Placonotus is a genus of beetles in the family Laemophloeidae. There are 40 currently recognized species, known from all continents except Antarctica. Placonotus species are small (~2mm), elongate, flattened beetles, characterized by long filiform antennae, presence of a frontoclypeal suture, open anterior coxal cavities, and broadly rounded intercoxal process of abdominal ventrite III. Males have the 8th abdominal segment modified to form claspers used during mating. Adults and larvae are found under dead bark, where they feed on fungi.
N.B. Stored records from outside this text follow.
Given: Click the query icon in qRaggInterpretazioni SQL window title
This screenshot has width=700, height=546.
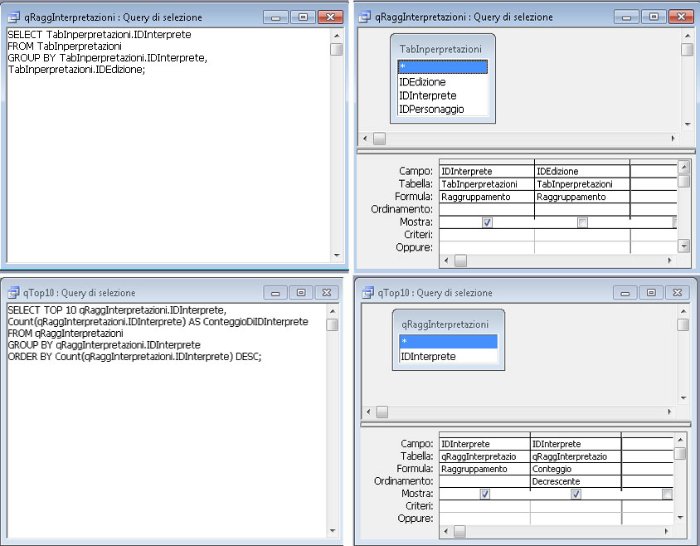Looking at the screenshot, I should pos(13,17).
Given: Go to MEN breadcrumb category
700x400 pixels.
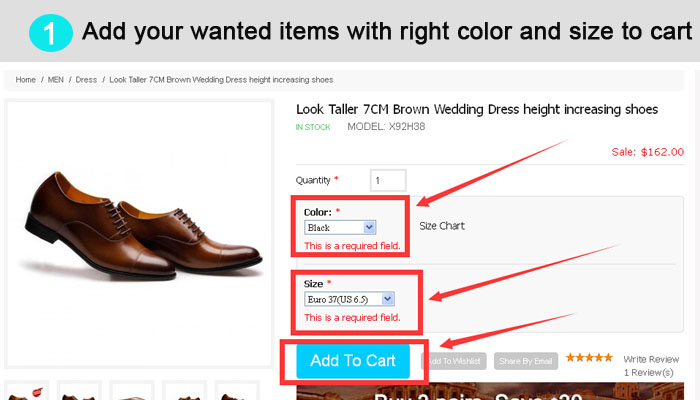Looking at the screenshot, I should point(56,79).
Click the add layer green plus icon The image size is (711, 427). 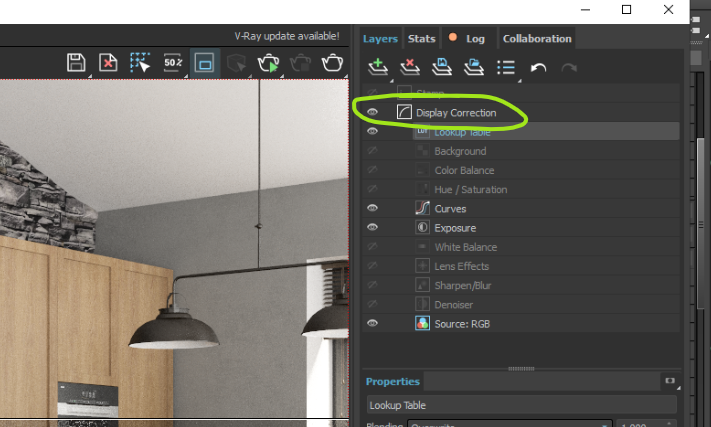tap(377, 67)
Currently recognized species are:

- Placonotus africanus Lefkovitch
- Placonotus arizonensis Thomas
- Placonotus bolivari Grouvelle
- Placonotus debanus Mukhopadhyay
- Placonotus decoratus Grouvelle
- Placonotus dolce Lefkovitch
- Placonotus donacioides Wollaston
- Placonotus ealaensis Lefkovitch
- Placonotus embuensis Thomas
- Placonotus exornatus Grouvelle
- Placonotus falinorum Thomas
- Placonotus gladiator Thomas
- Placonotus granulatus Wollaston
- Placonotus himalaicus Mukhopadhyay & Sen Gupta
- Placonotus infimus Sharp
- Placonotus keralicus Mukhopadhyay & Sen Gupta
- Placonotus macrognathus Thomas
- Placonotus majus Lefkovitch
- Placonotus maya Thomas
- Placonotus mestus Lefkovitch
- Placonotus modestus Say
- Placonotus mossus Lefkovitch
- Placonotus nitens LeConte
- Placonotus orientalis Grouvelle
- Placonotus pallentipennis Reitter
- Placonotus patruelis Thomas
- Placonotus planifrons Thomas
- Placonotus politissimus Wollaston
- Placonotus proximus Grouvelle
- Placonotus pseudomodestus Thomas
- Placonotus pseudoproximus Mukhopadhyay & Sen Gupta
- Placonotus rigidus Olliff
- Placonotus saudicus Slipinski
- Placonotus subgranulatus Grouvelle
- Placonotus subtestaceus Grouvelle
- Placonotus subtruncatus Lefkovitch
- Placonotus tastus Lefkovitch
- Placonotus testaceus Fabricius
- Placonotus torsus Mukhopadhyay & Sen Gupta
- Placonotus zimmermanni LeConte

The genus has been treated taxonomically for several geographical regions: the New World; Africa; Europe; and India. The Asian, Pacific, and Australian faunas have not been worked and there are probably many unassigned and undescribed species.